Top of Supplied passage

On Sunday, as Nicholas Pooran pulled off a jaw-dropping save near the boundary, the West Indies batsman showed how he’s come a long way since a near career-ending injury in 2015.
Five years ago, Nicholas Pooran was unsure whether he would ever walk again. Cut to Sunday, the 24-year-old Trinidadian literally flew while making an unbelievable save for Kings XI Punjab against Rajasthan Royals. Even the great Sachin Tendulkar termed it as the 'best save' he has ever seen.
It was in January, 2015 when Pooran met with a car accident while returning from training in Trinidad. It left him with a ruptured left patellar tendon (a ligament which connects the kneecap to the shinbone) and a fractured right ankle. It was not until six months that he could walk unassisted again. After two surgeries, a significant time spent in a wheelchair and a lengthy rehab later, Pooran slowly regained his composure to return to top-level cricket.

Bottom of Supplied passage
Top of Provided records

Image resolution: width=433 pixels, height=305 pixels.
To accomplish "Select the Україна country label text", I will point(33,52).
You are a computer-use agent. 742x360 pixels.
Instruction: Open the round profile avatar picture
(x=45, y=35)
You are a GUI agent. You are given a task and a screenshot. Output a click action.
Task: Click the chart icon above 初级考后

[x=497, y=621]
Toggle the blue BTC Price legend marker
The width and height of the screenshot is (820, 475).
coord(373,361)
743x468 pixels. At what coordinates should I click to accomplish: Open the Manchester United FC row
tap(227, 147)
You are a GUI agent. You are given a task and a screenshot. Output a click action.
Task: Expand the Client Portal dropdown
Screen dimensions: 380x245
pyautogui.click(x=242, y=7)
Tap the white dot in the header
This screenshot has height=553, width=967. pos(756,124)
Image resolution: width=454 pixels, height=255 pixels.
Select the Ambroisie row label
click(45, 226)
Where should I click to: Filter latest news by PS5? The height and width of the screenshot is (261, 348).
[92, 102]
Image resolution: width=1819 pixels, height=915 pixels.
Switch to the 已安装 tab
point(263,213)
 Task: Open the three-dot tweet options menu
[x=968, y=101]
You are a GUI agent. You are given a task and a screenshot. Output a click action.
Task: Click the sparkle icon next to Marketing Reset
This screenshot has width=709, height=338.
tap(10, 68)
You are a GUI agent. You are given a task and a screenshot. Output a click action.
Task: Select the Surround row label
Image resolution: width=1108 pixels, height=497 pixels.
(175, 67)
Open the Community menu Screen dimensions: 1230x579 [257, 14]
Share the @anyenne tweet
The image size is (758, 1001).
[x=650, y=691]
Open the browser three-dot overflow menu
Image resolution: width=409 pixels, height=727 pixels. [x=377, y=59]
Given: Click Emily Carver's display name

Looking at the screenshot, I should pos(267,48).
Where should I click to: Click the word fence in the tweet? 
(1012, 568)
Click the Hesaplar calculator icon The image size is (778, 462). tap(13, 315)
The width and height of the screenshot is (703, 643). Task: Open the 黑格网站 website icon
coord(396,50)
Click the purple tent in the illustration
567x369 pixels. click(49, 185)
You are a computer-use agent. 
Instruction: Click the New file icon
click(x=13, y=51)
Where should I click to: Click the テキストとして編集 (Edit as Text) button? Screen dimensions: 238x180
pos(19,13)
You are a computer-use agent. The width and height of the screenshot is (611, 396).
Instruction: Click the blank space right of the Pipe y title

Bottom of Provided records

Problem set:
1 - In the article about Nicholas Pooran, write out everything from "It was in January, 2015" down to "to top-level cricket." word for word.
2 - According to the article about Nicholas Pooran, what injuries did he suffer in his January 2015 car accident?

Results of the tasks:
1 -
It was in January, 2015 when Pooran met with a car accident while returning from training in Trinidad. It left him with a ruptured left patellar tendon (a ligament which connects the kneecap to the shinbone) and a fractured right ankle. It was not until six months that he could walk unassisted again. After two surgeries, a significant time spent in a wheelchair and a lengthy rehab later, Pooran slowly regained his composure to return to top-level cricket.

2 - A ruptured left patellar tendon and a fractured right ankle.